Una gran humorada negra, teñida de rojo
La sangre en escena es una de las obsesiones del cine. Oscura, negra, cuando se filmaba en escalas de grises; bien roja con la llegada del color. Se podría hacer un libro contando la historia de las diferentes formas en que el cine ha representado a la sangre a lo largo de su historia. Si se lo escribiera en la Argentina, no habría forma de evitar un largo capítulo dedicado al cine fantástico que se viene filmando en el país casi en secreto desde hace unos veinte años. Un cine hecho por una generación que a la par de la cinefilia ha sabido cultivar la hemofilia, en el sentido menos patológico de la palabra. Un grupo de directores que empezaron de adolescentes a salpicar todo de rojo y que se volvieron adultos haciendo películas, primero bajo tierra, alejados de las salas comerciales, y ahora (un presente que abarca los últimos tres años) embarcados en la difícil batalla de llegar al público masivo. Hermanos de sangre, nuevo trabajo de Daniel de la Vega, es el exponente mejor pulido de este cine, donde la truculencia representa una forma eficaz de evitar que el hacer películas pierda su carácter celebratorio. Desde ahí queda claro que si en algo han sido serios quienes están detrás de la película es en tomarla como lo que es: una gran humorada negra.
Y eso a pesar de un comienzo tenso y muy serio, en el que un gordito de anteojos es llevado con sus manos esposadas hasta la morgue forense, para reconocer varios cuerpos mutilados de cuyas muertes sería responsable.
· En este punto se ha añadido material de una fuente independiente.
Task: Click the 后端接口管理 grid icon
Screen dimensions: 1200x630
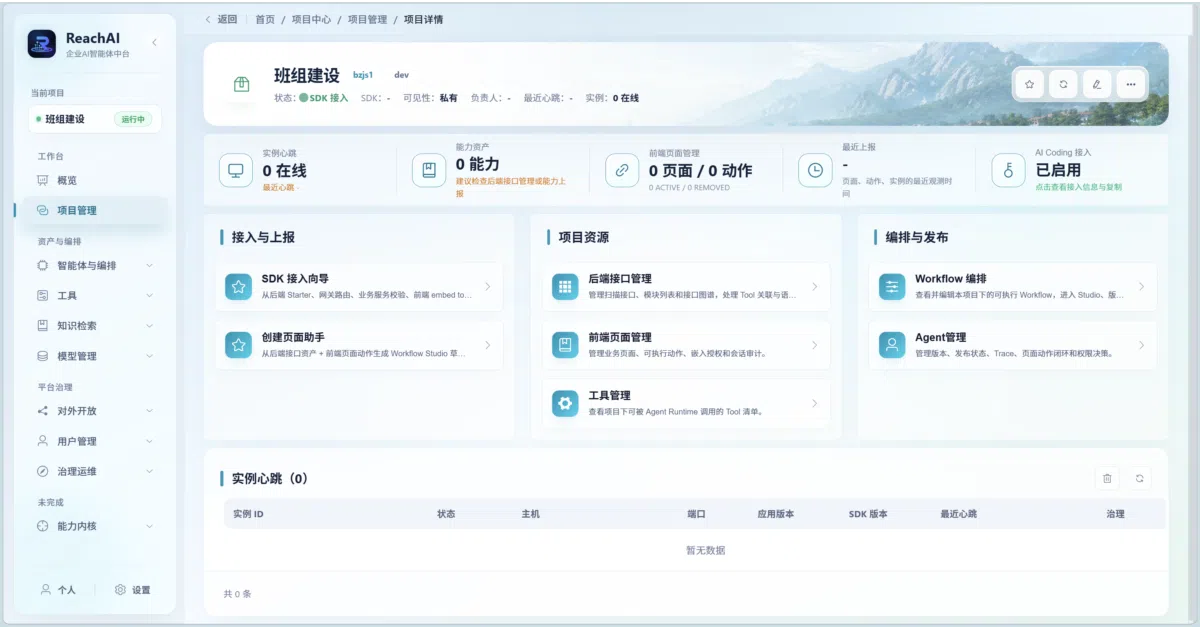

Enseguida los títulos corren sobre una lluvia de piezas de rompecabezas que sugieren un misterio a resolver y hasta ahí llega lo “serio”. Elipsis mediante, todo sigue en la entrada de un boliche, donde un energúmeno con músculos le niega el paso al mismo gordito de anteojos, Matías (Alejandro Parrilla), burlándose de su ropa, su corte de pelo y su aspecto físico. Esa será la primera parada del vía crucis nocturno del protagonista, que ya en la disco será ignorado por las mujeres y despreciado por los hombres. Sobre todo por un compañero de trabajo, fotógrafo y baboso compulsivo que coquetea con Eugenia, otra compañera de la que Matías está enamorado. Aunque el guión presenta todo esto con humor, el circuito de humillaciones pone de manifiesto el carácter de eterna víctima que el protagonista ha soportado durante toda su vida. Un emergente de lo que hoy se conoce como bullying que, lejos de ser una práctica moderna, es una vieja costumbre de la humanidad: el abuso del más débil y la estigmatización del demasiado bueno (el buenudo).
La aparición de Nicolás (Sergio Boris), misterioso personaje que se le presenta como un improbable compañero de coro durante la infancia, será para Matías la posibilidad no sólo de redimirse de esos abusos, sino de librarse de quienes los infligieron. La violencia y la impiedad serán el camino elegido. La mujer que lo desairó en el boliche, un jefe evasivo, una ex novia psicópata, una tía controladora (interpretada por el gran Carlos Perciavale) y el fotógrafo insoportable serán los candidatos a pagar por los años de humillación, y la sangre no faltará a la cita. De la Vega, especialista en terror y clase B, maneja el timing humorístico de situaciones muy violentas con la misma precisión con que se hace cargo del que en definitiva es su terreno: la coreografía de escenas cargadas de gore y sadismo. Pero, atención, un sadismo alejado de la pornotortura y mucho más cerca del morbo con que los chicos disfrutan de las escaladas de agresión entre Tom y Jerry o de los castigos que Moe le impone a Larry, a Curly, a Shemp (y siguen las firmas). Quizás esa genealogía del humor sádico y políticamente incorrecto sea el mejor punto de vista para disfrutar del film de De la Vega. Desde ahí funcionan los personajes absurdos como el hijo de la tía Dora, ex luchador de catch sordomudo y perverso, y los registros actorales que juegan con los límites entre el naturalismo, la farsa y el grotesco.
La película mantiene además una de las particularidades esenciales del CIFA (Cine Independiente Fantástico Argentino): su carácter endogámico. Como ocurrió en otros títulos que forman parte de este (a)salto a las salas comerciales de la movida del fantástico argento, en Hermanos de sangre late un espíritu adolescente que no sólo refleja lo que se ve en pantalla, sino que evidencia la camaradería que mantienen fuera de campo los directores, guionistas y actores de esta movida. Es que tal vez sean todos ellos, amantes del cine fantástico y del líquido color rojo, los verdaderos hermanos de sangre del cine nacional.